Your choice of character or byte semantics affects only the declaration of a PL/SQL variable or a database column. Regardless of how you declare a variable or a column, in Oracle9i the INSTR, LENGTH, and SUBSTR functions always operate in terms of characters. You've seen this already in the operation of the LENGTH function. In Listings 1, 2 and 3, LENGTH always returned the number of characters in the stringnever the number of bytes. Listing 4 provides an even more comprehensive example of how these functions operate. UTF-8 is still the character set.

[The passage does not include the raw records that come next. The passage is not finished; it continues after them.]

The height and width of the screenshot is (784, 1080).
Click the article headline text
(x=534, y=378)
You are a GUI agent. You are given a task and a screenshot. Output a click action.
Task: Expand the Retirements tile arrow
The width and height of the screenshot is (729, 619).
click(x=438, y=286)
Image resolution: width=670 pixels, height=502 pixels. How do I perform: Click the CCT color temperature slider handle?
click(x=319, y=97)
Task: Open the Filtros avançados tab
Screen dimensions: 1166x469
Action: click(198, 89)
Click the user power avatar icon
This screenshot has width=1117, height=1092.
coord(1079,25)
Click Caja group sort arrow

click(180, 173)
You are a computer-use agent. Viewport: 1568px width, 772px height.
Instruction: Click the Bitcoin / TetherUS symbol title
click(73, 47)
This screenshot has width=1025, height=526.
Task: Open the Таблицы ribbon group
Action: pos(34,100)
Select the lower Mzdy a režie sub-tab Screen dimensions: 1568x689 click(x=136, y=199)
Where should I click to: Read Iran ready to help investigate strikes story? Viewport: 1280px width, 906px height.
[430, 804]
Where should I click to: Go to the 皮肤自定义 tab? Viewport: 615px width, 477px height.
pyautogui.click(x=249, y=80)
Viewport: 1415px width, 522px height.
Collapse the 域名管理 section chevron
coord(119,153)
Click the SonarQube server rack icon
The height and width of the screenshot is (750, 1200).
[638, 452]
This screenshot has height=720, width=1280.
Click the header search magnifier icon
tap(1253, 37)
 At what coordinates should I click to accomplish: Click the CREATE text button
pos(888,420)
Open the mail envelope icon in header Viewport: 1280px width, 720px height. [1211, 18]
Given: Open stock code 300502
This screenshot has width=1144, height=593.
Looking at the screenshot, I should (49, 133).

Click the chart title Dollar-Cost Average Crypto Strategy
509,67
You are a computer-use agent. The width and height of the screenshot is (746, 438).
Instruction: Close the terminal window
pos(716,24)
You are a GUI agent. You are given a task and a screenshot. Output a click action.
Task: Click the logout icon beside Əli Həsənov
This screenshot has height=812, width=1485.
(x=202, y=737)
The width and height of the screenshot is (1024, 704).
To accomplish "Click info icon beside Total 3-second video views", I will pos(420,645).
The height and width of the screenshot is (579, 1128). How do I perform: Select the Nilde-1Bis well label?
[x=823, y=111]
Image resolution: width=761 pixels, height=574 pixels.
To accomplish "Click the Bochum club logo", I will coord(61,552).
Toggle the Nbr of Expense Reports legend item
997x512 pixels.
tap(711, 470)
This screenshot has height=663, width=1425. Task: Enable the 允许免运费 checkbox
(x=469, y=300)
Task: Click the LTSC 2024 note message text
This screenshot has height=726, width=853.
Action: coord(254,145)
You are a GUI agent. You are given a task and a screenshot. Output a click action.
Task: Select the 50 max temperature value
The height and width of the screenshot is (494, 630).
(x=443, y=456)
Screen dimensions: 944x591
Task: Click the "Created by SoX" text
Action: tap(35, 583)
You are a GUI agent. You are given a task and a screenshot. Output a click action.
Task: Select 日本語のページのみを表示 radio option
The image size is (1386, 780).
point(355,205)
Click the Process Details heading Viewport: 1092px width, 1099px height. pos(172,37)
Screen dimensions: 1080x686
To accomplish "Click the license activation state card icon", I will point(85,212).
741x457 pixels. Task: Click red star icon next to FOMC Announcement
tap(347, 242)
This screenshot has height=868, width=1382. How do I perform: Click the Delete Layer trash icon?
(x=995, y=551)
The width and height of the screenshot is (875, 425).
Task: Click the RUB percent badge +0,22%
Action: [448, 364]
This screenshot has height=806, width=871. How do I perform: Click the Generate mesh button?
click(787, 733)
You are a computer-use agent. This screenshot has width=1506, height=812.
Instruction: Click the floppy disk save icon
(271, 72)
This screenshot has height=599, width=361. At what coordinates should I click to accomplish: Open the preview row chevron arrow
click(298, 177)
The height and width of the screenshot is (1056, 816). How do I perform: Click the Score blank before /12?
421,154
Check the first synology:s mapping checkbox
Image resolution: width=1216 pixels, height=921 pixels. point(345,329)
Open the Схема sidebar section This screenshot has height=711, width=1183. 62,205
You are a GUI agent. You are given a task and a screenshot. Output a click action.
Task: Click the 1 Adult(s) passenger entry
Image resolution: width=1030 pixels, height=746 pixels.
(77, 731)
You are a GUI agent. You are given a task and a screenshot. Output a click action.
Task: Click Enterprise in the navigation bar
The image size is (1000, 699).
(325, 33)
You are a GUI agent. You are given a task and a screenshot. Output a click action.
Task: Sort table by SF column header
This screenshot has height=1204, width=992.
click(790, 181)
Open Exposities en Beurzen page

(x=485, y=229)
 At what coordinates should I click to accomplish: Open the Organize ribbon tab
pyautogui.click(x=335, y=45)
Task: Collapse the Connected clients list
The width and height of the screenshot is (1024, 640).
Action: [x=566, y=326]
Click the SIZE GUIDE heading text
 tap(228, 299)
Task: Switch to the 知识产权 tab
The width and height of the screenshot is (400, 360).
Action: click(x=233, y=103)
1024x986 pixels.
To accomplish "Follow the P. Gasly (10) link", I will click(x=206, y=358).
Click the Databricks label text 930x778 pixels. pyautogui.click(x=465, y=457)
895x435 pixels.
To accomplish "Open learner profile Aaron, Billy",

The string ãa is two characters long but consumes three bytes because ã is a two-byte character in UTF-8. The INSTR function finds the letter a in the second character position, even though the bytecode for that letter occupies the third byte. As before, LENGTH returns the number of characters in the string (2). SUBSTR(x,1,1) actually returns two bytes of the string, because the first character happens to be a two-byte character.
It's good that INSTR, LENGTH, and SUBSTR operate in terms of characters. You can take an application using these functions and install that application on a database using a different character setit doesn't matter what that character set isand all your application's calls to these functions will still provide sane, sensible, and correct results.
There are times, however, when you do actually need to work with strings as sequences of bytes rather than characters. For this reason, Oracle provides the functions INSTRB, LENGTHB, and SUBSTRB, which are shown in Listing 5. Note the suffix B on all these function names, which indicates that these functions operate in terms of bytes, not characters. Other than this difference, the three functions are identical to their non-B counterparts.
Character Semantics Default
If all Oracle did was add the ability to use CHAR(3 CHAR) rather than CHAR(3), that would be good, but you'd still have your work cut out for you when converting existing applications and schemas to UTF-8 or some other multibyte character set. Instead of being faced with the task of expanding CHAR(3) to CHAR(9), you'd be faced with the equally dismal task of changing all CHAR(3)s to CHAR(3 CHAR)s. Fortunately, Oracle9i Database provides the ability to set the default character semantics on either the session or instance level using the NLS_LENGTH_SEMANTICS parameter.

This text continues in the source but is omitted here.